Our attitude toward interaction and communication in the company on a daily basis can be seen everywhere, not only in developing and designing products, but also in planning new products and in making product improvements. As Mr. Sasaki explains, "When there is a new product to be developed at ASPINA, staff from different departments come together to undertake the market research to determine customer needs and wants. The ASPINA engineers involved in designing and production engineering do not always sit at their desks, but go outside the company and attend trade shows, seminars, and the like so that they can gather ideas and thoughts in the industry or market concerned as a part of the research. This approach has a great benefit for customers and us because the technical challenges faced by customers and the user's perspective on performance improvement directly come to our engineers, who understand them and actually make things happen with our products."

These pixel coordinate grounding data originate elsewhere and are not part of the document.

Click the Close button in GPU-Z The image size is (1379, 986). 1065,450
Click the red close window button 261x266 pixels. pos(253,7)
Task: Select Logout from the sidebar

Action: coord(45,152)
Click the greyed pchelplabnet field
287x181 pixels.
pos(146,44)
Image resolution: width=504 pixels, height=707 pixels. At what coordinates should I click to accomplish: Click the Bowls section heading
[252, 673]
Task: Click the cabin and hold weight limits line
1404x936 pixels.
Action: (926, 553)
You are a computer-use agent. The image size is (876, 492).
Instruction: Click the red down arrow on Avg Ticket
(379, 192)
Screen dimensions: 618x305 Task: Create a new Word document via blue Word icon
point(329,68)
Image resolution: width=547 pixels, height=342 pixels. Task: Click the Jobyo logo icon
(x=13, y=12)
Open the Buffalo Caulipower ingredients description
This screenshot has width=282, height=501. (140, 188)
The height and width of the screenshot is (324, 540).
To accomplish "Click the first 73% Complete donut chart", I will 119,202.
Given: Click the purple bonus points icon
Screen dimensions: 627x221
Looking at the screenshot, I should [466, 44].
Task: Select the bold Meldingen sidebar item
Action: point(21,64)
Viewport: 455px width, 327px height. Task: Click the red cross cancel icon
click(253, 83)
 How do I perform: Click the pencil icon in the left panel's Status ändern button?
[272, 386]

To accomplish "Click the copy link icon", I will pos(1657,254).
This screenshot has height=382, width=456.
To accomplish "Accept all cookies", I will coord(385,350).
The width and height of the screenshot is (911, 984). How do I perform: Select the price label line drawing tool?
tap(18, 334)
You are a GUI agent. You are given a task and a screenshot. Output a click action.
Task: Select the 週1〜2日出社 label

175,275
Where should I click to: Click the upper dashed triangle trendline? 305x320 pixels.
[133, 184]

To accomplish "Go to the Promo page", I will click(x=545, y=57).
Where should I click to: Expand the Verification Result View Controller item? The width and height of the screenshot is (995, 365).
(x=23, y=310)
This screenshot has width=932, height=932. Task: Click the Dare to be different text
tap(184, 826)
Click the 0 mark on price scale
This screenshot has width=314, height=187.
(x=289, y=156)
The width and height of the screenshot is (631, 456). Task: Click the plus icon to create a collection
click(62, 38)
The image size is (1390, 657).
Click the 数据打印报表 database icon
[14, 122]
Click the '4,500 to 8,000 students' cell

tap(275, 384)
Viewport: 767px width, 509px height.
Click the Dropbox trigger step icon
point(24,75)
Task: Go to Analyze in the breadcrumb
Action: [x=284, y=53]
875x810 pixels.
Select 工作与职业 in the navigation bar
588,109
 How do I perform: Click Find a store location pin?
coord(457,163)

At robotics trade shows, the engineers had a lot of conversation with visitors from industries where the different shapes and hardnesses of works make it challenging to introduce automation in production processes, and they realized what the actual issues would be for robotic grippers. One example is that ASPINA's robotic gripper has features inspired by a visitor one of our engineers listened to at a trade show saying "how it would be helpful if the fingers could be made replaceable in order to be able to pick up different types of objects". Future plans for making the electrically driven robotic gripper suitable for a wider range of uses include the development of models with different numbers of fingers.

Mr. Nagai also spoke about ASPINA's strengths in market research and product development, saying, "At every stage during product development, we talk directly to customers in this way to figure out what would be market needs and give them as feedback to product development. More so than other vendors, I believe our engineers make frequent visits to customers and have numerous opportunities to participate in meetings with them."

Furthermore, in order to accelerate the delivery to the market of products that customers truly need, ASPINA also proactively sources external expertise and technologies from time to time in its product development.

ASPINA robotic gripper technologies for your need to "grasp everything"

What benefits arise if the electrically driven robotic gripper acquires the ability to grasp objects of many different types? For example, because the objects to be picked up vary from customer to customer, vendors engaged in robot development currently need to design their robotic grippers for each project. Eliminating that design process would reduce the cost of the robots and shorten the lead time until manufacturing. Likewise, it would also eliminate the need for robot users to swap the robotic gripper whenever the object to be grasped changes, simplify work setup, and also avoid the cost of using a tool changer.

Along with continuing to make their electrically driven robotic gripper lighter and more compact, ASPINA also plans to expand the product range to include two-finger models, for example, and to look at ways of replacing the fingers to suit different tasks. While the current robotic gripper is able to grasp objects up to around ten ounces (a few hundred grams), demand for the product would increase further if we make the motor in the robotic gripper more powerful to be able to pick up objects as heavy as around two to four pounds (one or two kilograms). New markets for the electrically driven robotic gripper would likely open up in industries such as food, medicines, and cosmetics where there has been a lack of progress on automation.

We at ASPINA intend to continue supplying custom products that suit customer needs by drawing on our wealth of motor technology, utilizing our product development practices in which the entire company works as one to research fields where there are potential applications for motion control technology.